:: Task brief ::
Please rewrite the data from the line with "coordinates (252, 118)." to the line with "Looking at the image, I should click on (560, 491).", both included, as a numbered list with blank lines omitted.

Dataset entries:
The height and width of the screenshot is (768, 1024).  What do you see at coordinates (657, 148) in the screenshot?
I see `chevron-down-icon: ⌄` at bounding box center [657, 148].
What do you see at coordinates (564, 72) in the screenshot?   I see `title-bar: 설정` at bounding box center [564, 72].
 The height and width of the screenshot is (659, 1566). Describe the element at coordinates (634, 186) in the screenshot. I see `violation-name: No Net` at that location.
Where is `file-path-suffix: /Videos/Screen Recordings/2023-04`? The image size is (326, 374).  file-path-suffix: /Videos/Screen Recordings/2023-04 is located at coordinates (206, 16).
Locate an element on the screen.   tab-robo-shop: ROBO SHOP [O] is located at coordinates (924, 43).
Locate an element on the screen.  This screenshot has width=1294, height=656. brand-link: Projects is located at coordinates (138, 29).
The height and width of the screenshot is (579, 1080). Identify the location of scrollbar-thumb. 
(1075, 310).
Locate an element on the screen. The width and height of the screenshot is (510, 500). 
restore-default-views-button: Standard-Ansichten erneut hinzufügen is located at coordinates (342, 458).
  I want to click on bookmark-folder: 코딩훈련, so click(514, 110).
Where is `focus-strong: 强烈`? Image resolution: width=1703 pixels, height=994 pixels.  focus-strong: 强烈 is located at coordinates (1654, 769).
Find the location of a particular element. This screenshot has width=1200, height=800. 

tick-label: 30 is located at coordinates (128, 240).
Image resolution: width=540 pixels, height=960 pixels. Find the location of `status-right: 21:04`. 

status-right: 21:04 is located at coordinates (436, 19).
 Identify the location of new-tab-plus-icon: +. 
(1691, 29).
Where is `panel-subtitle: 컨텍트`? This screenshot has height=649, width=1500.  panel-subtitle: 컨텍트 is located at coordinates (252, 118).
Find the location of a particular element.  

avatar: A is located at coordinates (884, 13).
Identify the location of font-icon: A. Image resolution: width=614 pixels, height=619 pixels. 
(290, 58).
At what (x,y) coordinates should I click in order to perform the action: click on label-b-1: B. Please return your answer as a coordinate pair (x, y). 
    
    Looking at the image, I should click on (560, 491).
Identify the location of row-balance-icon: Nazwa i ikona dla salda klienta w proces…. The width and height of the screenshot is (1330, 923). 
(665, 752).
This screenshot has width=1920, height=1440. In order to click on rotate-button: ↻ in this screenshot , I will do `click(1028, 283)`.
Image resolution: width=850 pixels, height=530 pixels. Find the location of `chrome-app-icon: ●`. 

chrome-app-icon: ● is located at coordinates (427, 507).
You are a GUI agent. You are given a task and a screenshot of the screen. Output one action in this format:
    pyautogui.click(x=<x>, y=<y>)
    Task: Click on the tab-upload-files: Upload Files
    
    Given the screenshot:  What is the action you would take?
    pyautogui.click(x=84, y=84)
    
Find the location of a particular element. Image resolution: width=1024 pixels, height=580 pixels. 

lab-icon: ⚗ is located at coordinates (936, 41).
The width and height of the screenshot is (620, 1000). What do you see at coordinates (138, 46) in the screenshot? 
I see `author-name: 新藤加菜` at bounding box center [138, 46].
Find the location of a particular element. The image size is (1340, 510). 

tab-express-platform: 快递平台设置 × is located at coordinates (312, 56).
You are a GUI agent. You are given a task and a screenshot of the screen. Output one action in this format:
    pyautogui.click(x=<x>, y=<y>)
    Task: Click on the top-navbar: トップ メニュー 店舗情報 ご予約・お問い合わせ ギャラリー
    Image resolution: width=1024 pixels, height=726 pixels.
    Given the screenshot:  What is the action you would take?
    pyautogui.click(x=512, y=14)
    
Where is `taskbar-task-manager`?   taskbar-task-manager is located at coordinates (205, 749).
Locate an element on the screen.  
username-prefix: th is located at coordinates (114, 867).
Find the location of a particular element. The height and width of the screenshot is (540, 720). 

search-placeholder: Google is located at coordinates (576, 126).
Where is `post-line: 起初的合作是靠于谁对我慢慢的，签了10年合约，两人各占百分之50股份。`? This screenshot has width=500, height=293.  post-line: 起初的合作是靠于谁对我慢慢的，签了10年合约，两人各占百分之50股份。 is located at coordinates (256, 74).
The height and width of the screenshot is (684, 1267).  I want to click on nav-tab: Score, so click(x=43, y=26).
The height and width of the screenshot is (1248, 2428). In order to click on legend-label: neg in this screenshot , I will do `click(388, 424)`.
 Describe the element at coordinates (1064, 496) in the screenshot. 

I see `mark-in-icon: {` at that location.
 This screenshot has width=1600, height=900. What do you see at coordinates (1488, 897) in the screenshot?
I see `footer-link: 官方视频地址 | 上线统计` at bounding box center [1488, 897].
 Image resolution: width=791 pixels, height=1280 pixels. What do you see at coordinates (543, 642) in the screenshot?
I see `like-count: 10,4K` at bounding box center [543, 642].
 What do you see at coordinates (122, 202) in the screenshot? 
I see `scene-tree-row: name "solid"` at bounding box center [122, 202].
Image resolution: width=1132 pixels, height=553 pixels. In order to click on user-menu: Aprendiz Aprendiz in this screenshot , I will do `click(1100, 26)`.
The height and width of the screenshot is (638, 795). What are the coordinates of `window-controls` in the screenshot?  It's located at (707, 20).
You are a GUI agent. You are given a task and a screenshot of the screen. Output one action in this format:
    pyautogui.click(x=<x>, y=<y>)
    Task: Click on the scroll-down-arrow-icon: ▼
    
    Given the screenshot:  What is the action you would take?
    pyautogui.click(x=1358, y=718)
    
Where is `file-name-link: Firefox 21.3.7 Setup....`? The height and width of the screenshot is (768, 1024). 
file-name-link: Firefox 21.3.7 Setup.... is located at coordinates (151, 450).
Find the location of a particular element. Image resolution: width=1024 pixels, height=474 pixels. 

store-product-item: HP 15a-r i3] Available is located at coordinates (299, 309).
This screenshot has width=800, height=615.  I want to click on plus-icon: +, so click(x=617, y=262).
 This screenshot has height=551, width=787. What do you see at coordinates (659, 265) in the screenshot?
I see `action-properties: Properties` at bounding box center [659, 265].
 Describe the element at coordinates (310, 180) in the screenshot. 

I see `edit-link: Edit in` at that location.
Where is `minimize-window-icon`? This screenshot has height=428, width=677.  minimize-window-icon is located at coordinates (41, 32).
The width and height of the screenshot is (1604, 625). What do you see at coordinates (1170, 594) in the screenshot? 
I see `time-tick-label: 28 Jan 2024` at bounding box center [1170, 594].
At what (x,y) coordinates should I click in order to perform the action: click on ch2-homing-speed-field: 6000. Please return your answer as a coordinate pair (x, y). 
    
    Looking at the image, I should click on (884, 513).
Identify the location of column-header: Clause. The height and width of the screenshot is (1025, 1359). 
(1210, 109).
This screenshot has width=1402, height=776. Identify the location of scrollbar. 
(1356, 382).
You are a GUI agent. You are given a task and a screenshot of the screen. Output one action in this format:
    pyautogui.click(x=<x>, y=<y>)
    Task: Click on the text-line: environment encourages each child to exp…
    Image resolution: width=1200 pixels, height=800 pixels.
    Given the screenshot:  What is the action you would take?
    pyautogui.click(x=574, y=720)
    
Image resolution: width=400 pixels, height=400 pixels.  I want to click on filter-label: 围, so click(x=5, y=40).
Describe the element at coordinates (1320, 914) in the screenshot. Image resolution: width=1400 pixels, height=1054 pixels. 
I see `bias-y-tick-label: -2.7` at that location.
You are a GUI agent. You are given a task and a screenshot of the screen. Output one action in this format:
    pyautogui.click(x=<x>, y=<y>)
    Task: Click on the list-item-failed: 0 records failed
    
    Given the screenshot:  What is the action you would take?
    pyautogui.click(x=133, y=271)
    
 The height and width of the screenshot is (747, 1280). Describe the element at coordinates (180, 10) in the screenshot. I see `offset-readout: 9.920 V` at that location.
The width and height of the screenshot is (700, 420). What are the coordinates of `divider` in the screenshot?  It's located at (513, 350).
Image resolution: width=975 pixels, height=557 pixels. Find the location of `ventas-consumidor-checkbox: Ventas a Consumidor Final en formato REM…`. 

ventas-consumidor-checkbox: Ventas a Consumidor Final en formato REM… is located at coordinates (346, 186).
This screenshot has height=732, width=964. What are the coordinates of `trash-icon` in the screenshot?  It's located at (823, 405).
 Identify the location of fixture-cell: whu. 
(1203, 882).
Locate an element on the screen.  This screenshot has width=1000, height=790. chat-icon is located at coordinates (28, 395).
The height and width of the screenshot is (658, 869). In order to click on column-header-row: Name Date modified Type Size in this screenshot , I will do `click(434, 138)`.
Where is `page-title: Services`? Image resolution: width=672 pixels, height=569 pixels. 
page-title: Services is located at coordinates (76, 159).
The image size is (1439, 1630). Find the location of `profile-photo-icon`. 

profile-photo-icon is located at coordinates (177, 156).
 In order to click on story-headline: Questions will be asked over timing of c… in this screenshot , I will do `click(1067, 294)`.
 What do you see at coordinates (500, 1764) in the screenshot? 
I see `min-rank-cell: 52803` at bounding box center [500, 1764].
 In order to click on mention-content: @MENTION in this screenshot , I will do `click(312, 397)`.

:: Output of the exercise ::
1. Where is `panel-subtitle: 컨텍트`? This screenshot has height=649, width=1500.  panel-subtitle: 컨텍트 is located at coordinates (252, 118).
2. Find the location of a particular element.  
3. avatar: A is located at coordinates (884, 13).
4. Identify the location of font-icon: A. Image resolution: width=614 pixels, height=619 pixels. 
5. (290, 58).
6. At what (x,y) coordinates should I click in order to perform the action: click on label-b-1: B. Please return your answer as a coordinate pair (x, y). 
7.     Looking at the image, I should click on (560, 491).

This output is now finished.